A journey through my pregnancy. My meltdowns (which I seem to have alot of), my triumphs, my worries and anxieties. And now the journey continues!! Life as a mommy of 2!!

Friday, July 01, 2005

He fell off the couch

Daniel is OK and so am I, but I felt like such a terrible mommy. It happened a few nights ago. Let me start by saying how incredibly sleep deprived I am (as many of you are, I know). My sleep pattern consists of satying up until DH gets home (around 11:30pm). Then I stay up to spend time with him and usually if I go to bed it's around 12:30 unless I decide to stay up for Danny's 1:00 feeding (which he just gave up 2 days ao). I then nurse him again around 4:00 and then get up at 6:00 to get to work by 7:00/7:30. Well stupidly I decided to throw the gym into the mix and was getting up at 5:00am to get to the gym by 6:00 and so on. So the other night he woke to feed around 12:30/1:00 and I layed down on the couch like I always do. But this time I fell asleep with him on the couch. Then at some point in the wee hours of the morning I heard a THUMP!! My first reaction was that Jacob fell out of bed (he did this the other week), so I sat up and was about to stand when I saw my poor baby laying face down on the hardwood floor nest to the couch. As soon as I picked him up he started to scream. I felt so awful. I nursed him and he calmed down and fell back to sleep and I then placed him in his cradle. So here's the extra awful part... my cat tends to crawl on me which drives me nuts when I'm sleeping and I've tossed her more than once in my sleep. I was so exhausted I had no clue Danny was still sleeping with me and I think I went to turn and felt the weight of him on me and thought it was the cat. I'm pretty sure I pushed him off the couch. That just breaks my heart. It would be one thing if he fell, but the fact that I think I pushed him just has me racking my brain with guilt.
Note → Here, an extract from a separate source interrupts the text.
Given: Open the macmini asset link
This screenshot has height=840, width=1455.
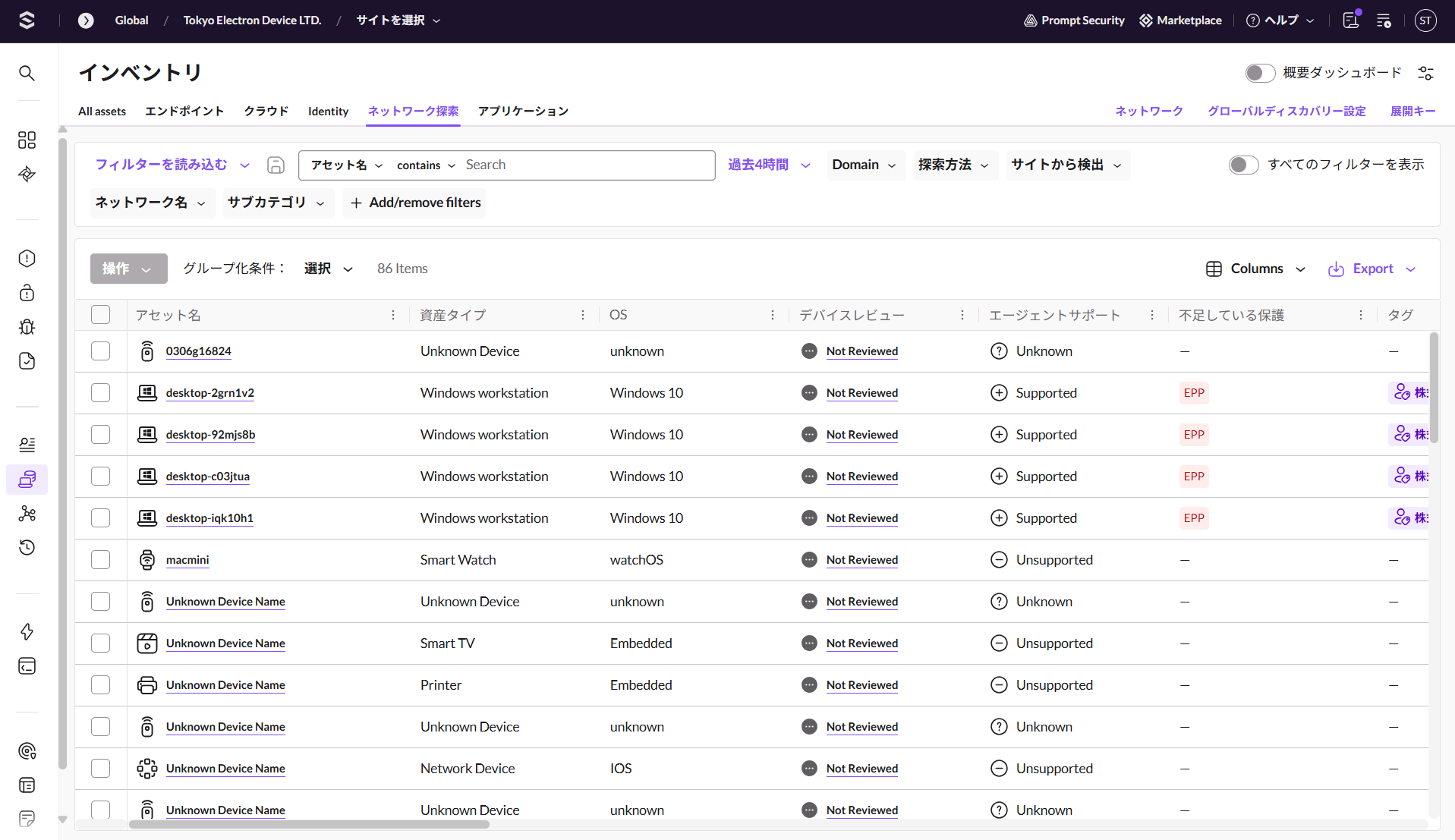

Thank god he is OK. I know babies are "made of rubber" but it doesn't mean I want to see him bounce.

1 Comments:

Blogger Patty said...

Try not to feel guilty. You are sleep obviously sleep deprived. Falling asleep on the couch with him is something I have done too and I have two cats that I could easily have confused with Josh. Daniel is thankfully ok. Maybe you will get more sleep now that he gave up his 1 o'oclock feeding.